The casino resort hub, whose finances have been battered by the expansion of gaming in nearby states, may shut down much of its functions next week for lack of cash –- an unprecedented action for a New Jersey municipality. Governor Chris Christie has suggested that bondholders may need to make “sacrifices” and refused to extend short-term help, marking a potential shift for a state that hasn’t let a single locality default or go bankrupt since the 1930s.
“It is a blow toward New Jersey local credit quality and the assurance that investors have,” said Matt Fabian, a partner at Concord, Massachusetts-based Municipal Market Analytics. “It should no longer be said that it has a great reputation for local governments.”
Atlantic City has been dependent on the casino industry since the late 1970s, when New Jersey gave it an East Coast monopoly that was lost when other states legalized gambling. The 39,000-person city has seen the property-tax base plummet by 64 percent in five years, with a third of its betting parlors shutting down in 2014. Others have demanded tax rebates as real estate values slide, further straining its finances.
This year, Atlantic City was counting on legislation that would allow it to tap additional gambling money to close its deficit, only to see the measure rejected by Christie, who said the local officials haven’t done enough to reduce spending. Left with a $33.5 million shortfall, Mayor Don Guardian said he won’t be able to pay employees from April 8 until at least May 2 as he waits for tax collections to trickle in.
Christie is pushing legislation with the Senate’s Democratic leader that would allow New Jersey to take over the city, after an earlier appointment of an emergency manager didn’t lead to significant changes. Opposed by Guardian and the city council, the bill is stalled in the Assembly, where Speaker Vincent Prieto, a Democrat, rejects a provision that would let the administration change or end labor contracts.
Christie has faulted them for failing to endorse the legislation and said workers won’t bear the city’s financial burdens alone. During a radio interview Thursday, he said bondholders “are going to have to make sacrifices as well.’’
The city has $247 million in general-obligation debt and owes $190 million of tax refunds to casinos. Guardian told reporters last week that the debts should be renegotiated.
Investors have demanded higher yields on some uninsured city securities, reflecting the increased risk that payments won’t be made. Tax-exempt bonds due in December 2033 last traded March 22 for an average of 65 cents on the dollar to yield 9 percent, more than three times those on top-rated securities, data compiled by Bloomberg show. That price is down $1.01 early last year.

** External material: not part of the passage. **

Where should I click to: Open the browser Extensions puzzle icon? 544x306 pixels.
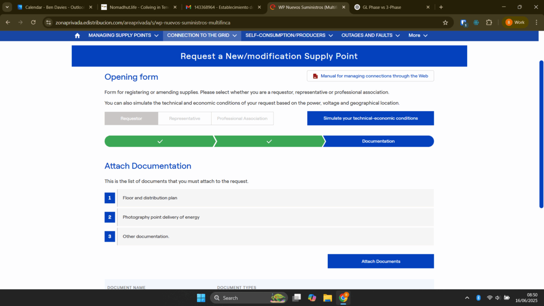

A shutdown could push up yields on bonds sold by Atlantic City and other distressed borrowers in New Jersey, said Ted Molin, senior credit analyst at Wilmington Trust Co., which oversees $4 billion of municipal debt.
“A concrete event like that definitely would cause spreads to widen and would taint the state and probably a lot of the good credits in the state,’’ he said.
When asked about investors’ concerns, Brian Murray, a spokesman for Christie, said “there is a bipartisan solution on the table and just one person is obstructing that solution from proceeding, Speaker Prieto.’’
The governor doesn’t need the legislature to help Atlantic City, said Tom Hester, a spokesman for Prieto. “The speaker isn’t blocking anything,” he said. “The governor already has the authority to save Atlantic City from financial disaster.”
While some New Jersey cities have furloughed workers for a day, Atlantic City would be the first to implement a prolonged shutdown, according to the state’s Department of Community Affairs. But it’s not the first that’s threatened to take that step. Camden did in 1999, only to withdraw a bankruptcy petition after the state came through with more aid.
“It’s so hard to tell nowadays what’s negotiating and what’s real,’’ said Dan Solender, who manages $18 billion of state and local debt as head of municipals at Lord Abbett & Co. in Jersey City, New Jersey. “The way it’s sounding, it’s sounding real now.’’
After making payments on bonds and to schools, the city’s cash balance will be just $1.8 million on April 1 and will be depleted the following week, according to estimates Guardian provided to the state this month. The mayor said many employees have volunteered to keep working and he’s still evaluating which services would cease.
Even after forgoing paychecks temporarily, the city will again run out of money this year, Guardian said. He said he plans to meet debt obligations in May.
Ratings companies are skeptical: without state action, Atlantic City is headed toward default or bankruptcy, according to Moody’s Investors Service. Yet a previous bout of stepped-up oversight did little to help: Standard & Poor’s cut the city’s grade twice in 2015 as the appointment of the emergency manager, who left in January after a year, heightened concerns of potential losses for bondholders. The company in January cut Atlantic City four levels to CCC-, nine steps into junk.
“There’s no real path right now,’’ Solender said.